▶ _PROBLEM STATEMENT_
Pull out every line in the records that contains the word "height".

▶ _GIVEN ENTRIES_
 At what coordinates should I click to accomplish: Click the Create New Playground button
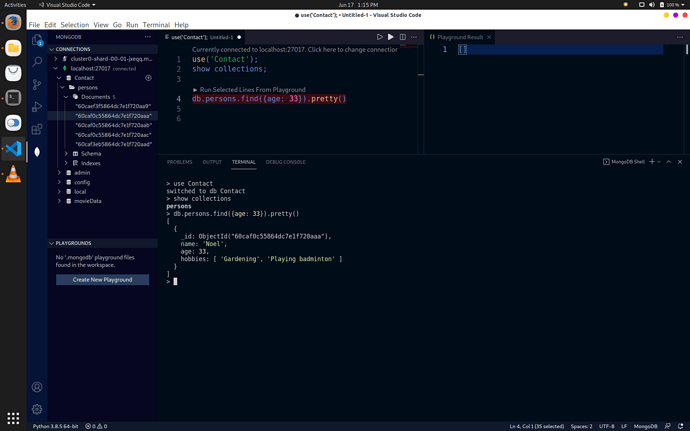pos(102,280)
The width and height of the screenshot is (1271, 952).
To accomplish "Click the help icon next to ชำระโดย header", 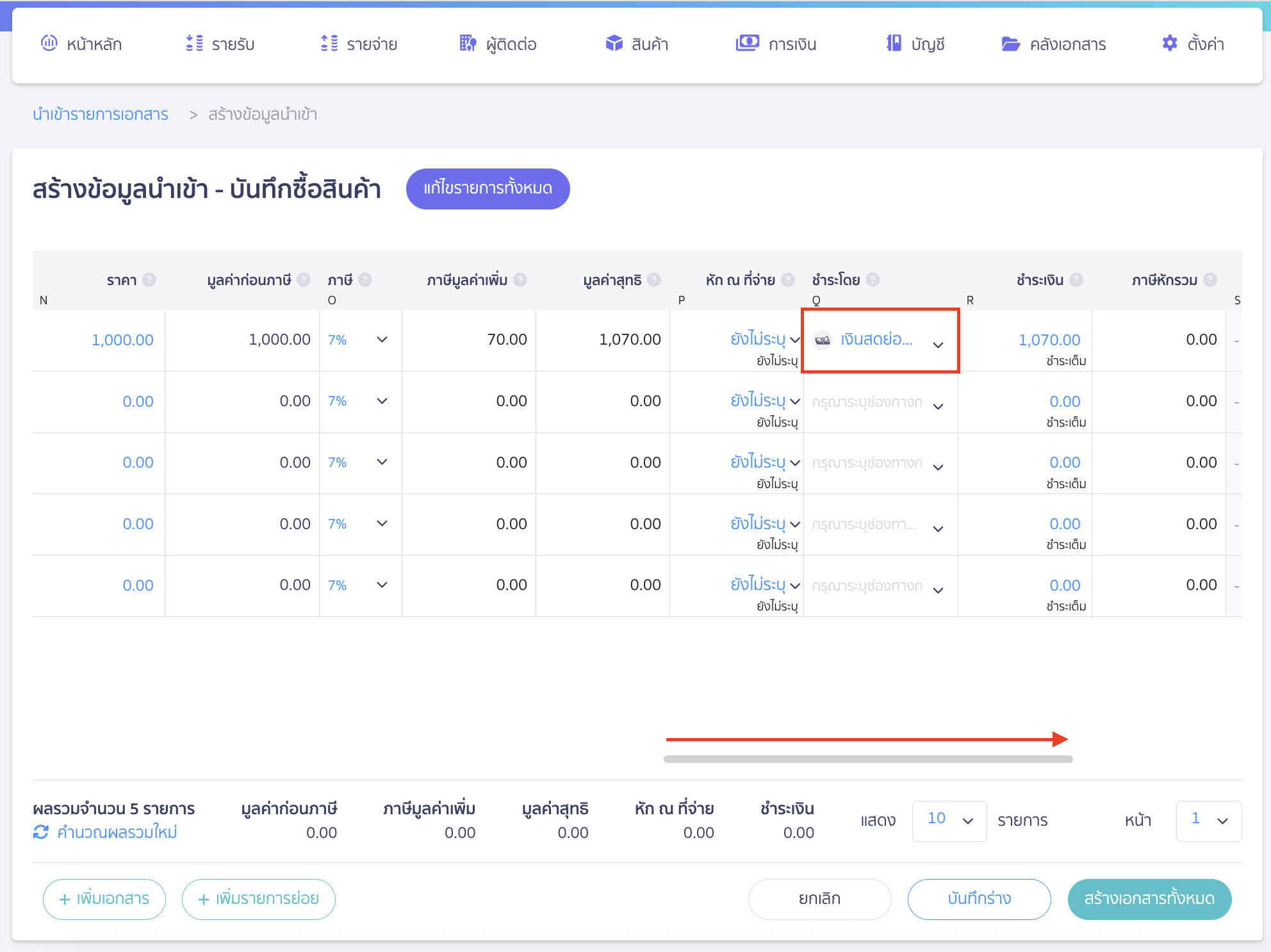I will [x=873, y=279].
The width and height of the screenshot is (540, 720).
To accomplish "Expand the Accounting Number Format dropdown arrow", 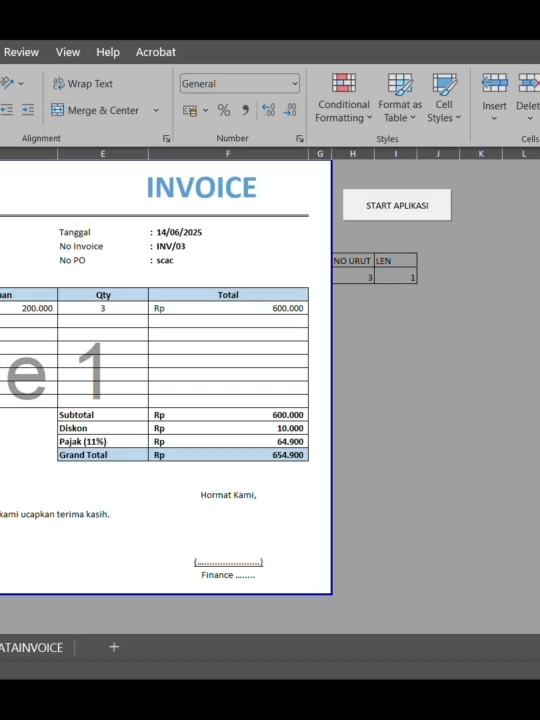I will pyautogui.click(x=205, y=110).
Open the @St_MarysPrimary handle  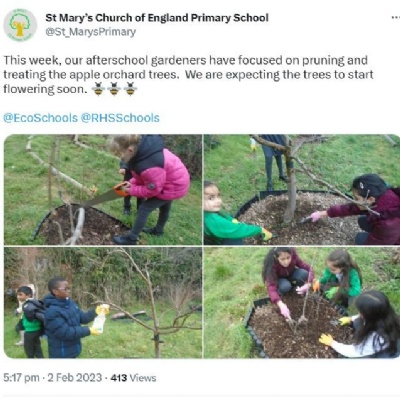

▶ _WRITTEN ANSWER_
The width and height of the screenshot is (1271, 952).
The width and height of the screenshot is (540, 720).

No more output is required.